* [WHAT THE TASK ASKS]: Below are records. Find each line in them that holds the word "menu" and copy it.

(Dataset entries)
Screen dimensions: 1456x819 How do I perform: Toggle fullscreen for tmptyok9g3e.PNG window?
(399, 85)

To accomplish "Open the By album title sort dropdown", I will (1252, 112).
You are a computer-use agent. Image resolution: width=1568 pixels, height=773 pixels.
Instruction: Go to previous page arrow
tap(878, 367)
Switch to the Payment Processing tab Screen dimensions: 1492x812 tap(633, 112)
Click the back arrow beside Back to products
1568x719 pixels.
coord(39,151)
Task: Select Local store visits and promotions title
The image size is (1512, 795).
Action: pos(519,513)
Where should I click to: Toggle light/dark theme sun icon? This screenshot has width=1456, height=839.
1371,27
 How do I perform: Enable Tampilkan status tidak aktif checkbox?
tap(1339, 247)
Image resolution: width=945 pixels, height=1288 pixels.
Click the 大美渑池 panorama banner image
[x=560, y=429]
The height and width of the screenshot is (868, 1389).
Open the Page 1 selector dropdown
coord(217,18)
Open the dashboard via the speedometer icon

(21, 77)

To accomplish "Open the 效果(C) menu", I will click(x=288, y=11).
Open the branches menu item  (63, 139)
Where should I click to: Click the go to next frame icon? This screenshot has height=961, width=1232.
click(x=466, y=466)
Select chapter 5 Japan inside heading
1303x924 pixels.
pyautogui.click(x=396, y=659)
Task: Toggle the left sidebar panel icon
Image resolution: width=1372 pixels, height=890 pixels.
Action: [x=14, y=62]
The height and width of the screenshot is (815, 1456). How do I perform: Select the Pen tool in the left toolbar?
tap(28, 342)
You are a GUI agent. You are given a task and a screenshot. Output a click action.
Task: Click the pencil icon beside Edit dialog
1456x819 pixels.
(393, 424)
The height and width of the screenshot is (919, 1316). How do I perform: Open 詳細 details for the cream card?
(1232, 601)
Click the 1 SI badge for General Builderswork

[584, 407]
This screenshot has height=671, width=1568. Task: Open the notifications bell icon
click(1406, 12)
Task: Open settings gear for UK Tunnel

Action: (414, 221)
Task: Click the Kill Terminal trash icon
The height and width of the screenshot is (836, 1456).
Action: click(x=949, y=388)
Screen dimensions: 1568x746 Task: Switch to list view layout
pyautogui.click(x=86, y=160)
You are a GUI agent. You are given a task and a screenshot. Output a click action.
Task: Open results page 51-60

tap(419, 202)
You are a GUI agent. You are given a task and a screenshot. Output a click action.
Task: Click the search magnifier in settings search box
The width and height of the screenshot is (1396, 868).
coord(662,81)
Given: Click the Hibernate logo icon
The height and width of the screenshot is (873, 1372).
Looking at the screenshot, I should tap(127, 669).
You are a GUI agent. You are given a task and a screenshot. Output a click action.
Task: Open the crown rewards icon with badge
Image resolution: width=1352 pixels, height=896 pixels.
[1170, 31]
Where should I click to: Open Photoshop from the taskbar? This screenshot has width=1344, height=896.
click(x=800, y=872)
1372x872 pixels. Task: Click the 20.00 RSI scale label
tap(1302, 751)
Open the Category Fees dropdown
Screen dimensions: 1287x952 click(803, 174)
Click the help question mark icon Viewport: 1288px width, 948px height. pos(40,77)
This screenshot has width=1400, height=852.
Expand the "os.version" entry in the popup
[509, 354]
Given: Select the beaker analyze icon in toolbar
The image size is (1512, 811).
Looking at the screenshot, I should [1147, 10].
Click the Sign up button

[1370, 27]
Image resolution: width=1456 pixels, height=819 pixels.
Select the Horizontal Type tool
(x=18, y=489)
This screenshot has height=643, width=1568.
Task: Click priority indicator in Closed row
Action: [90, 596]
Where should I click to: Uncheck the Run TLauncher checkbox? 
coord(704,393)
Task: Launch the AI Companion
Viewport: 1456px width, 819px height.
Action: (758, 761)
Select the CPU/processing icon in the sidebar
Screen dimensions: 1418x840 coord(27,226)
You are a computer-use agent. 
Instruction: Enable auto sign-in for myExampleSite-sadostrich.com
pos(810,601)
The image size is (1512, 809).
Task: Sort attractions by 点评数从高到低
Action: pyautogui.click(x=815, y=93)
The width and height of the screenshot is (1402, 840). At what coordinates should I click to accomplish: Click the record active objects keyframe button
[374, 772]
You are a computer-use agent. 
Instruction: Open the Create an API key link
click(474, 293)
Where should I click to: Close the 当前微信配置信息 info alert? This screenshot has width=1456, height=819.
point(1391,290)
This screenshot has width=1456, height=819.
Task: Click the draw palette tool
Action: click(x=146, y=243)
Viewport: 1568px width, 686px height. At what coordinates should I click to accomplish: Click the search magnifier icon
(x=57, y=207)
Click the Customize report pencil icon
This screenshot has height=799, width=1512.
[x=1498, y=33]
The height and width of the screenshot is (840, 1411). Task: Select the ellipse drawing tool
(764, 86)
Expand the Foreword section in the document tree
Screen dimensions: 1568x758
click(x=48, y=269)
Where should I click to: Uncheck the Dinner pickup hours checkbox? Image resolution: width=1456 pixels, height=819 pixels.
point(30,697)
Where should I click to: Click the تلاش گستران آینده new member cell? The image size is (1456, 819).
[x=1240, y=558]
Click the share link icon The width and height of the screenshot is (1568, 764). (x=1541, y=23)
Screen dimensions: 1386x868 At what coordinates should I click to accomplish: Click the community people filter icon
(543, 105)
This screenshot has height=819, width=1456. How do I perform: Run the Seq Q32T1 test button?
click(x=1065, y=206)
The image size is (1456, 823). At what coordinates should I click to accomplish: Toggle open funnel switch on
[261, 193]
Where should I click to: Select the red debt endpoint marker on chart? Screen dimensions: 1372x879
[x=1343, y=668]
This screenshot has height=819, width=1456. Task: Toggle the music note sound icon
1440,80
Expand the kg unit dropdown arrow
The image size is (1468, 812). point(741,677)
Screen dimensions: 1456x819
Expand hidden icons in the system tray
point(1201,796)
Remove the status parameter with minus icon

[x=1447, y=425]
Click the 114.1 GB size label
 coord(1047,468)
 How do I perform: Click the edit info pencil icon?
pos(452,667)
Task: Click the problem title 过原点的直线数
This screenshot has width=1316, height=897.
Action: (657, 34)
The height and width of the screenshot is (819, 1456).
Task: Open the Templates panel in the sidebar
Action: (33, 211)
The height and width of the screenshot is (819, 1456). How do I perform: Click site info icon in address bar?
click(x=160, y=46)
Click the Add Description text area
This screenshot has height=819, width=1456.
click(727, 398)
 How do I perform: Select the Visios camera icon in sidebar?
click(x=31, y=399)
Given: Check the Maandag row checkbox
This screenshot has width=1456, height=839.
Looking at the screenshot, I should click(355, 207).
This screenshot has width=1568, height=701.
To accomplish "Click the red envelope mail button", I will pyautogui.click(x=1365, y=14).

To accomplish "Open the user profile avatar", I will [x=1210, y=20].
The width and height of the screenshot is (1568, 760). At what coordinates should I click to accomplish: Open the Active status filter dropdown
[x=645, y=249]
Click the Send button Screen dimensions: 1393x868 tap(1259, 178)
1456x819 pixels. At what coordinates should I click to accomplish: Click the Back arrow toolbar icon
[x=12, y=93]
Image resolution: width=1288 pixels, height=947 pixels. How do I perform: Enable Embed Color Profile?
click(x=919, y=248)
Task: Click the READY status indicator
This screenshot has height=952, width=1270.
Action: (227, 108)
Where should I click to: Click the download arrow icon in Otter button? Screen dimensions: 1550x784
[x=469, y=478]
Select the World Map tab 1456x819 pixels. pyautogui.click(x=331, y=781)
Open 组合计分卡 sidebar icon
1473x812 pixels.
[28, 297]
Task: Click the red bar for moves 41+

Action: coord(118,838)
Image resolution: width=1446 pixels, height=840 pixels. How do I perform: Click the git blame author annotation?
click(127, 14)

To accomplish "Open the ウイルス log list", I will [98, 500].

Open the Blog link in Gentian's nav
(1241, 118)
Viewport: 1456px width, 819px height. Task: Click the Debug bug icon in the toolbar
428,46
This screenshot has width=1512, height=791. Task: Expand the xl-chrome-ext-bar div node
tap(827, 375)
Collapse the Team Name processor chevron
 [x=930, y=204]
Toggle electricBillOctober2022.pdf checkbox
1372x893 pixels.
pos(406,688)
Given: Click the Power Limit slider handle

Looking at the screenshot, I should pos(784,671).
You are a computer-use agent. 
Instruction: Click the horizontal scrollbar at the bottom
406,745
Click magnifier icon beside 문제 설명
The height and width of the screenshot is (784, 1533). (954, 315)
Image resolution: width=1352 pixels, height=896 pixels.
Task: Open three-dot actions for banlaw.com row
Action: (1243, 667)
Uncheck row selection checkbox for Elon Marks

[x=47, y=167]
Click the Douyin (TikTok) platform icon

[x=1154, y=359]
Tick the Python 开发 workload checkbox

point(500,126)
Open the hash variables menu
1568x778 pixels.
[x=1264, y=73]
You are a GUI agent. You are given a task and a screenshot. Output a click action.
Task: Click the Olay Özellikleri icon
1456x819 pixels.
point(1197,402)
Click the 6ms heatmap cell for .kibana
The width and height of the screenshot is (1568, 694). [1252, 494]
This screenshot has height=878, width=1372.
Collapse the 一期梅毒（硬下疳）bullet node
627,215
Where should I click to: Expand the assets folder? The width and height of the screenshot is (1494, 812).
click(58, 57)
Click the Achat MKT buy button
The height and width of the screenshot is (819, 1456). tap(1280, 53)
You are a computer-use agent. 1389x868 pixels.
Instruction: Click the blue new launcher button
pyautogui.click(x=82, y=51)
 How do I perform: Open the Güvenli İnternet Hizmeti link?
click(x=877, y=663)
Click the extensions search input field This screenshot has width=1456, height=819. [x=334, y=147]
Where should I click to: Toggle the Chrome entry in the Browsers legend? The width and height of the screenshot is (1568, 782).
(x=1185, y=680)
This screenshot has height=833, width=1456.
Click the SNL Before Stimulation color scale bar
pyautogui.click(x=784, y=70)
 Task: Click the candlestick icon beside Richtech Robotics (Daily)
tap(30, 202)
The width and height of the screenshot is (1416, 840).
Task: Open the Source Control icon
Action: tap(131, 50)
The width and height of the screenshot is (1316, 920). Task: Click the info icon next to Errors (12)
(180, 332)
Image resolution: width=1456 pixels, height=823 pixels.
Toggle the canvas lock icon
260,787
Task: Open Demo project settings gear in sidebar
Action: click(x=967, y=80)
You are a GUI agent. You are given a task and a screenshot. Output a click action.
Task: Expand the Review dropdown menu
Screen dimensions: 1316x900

* [EXERCISE RESULT]:
To accomplish "Open the 效果(C) menu", I will click(x=288, y=11).
Open the branches menu item  (63, 139)
Open the hash variables menu
Task: Expand the Review dropdown menu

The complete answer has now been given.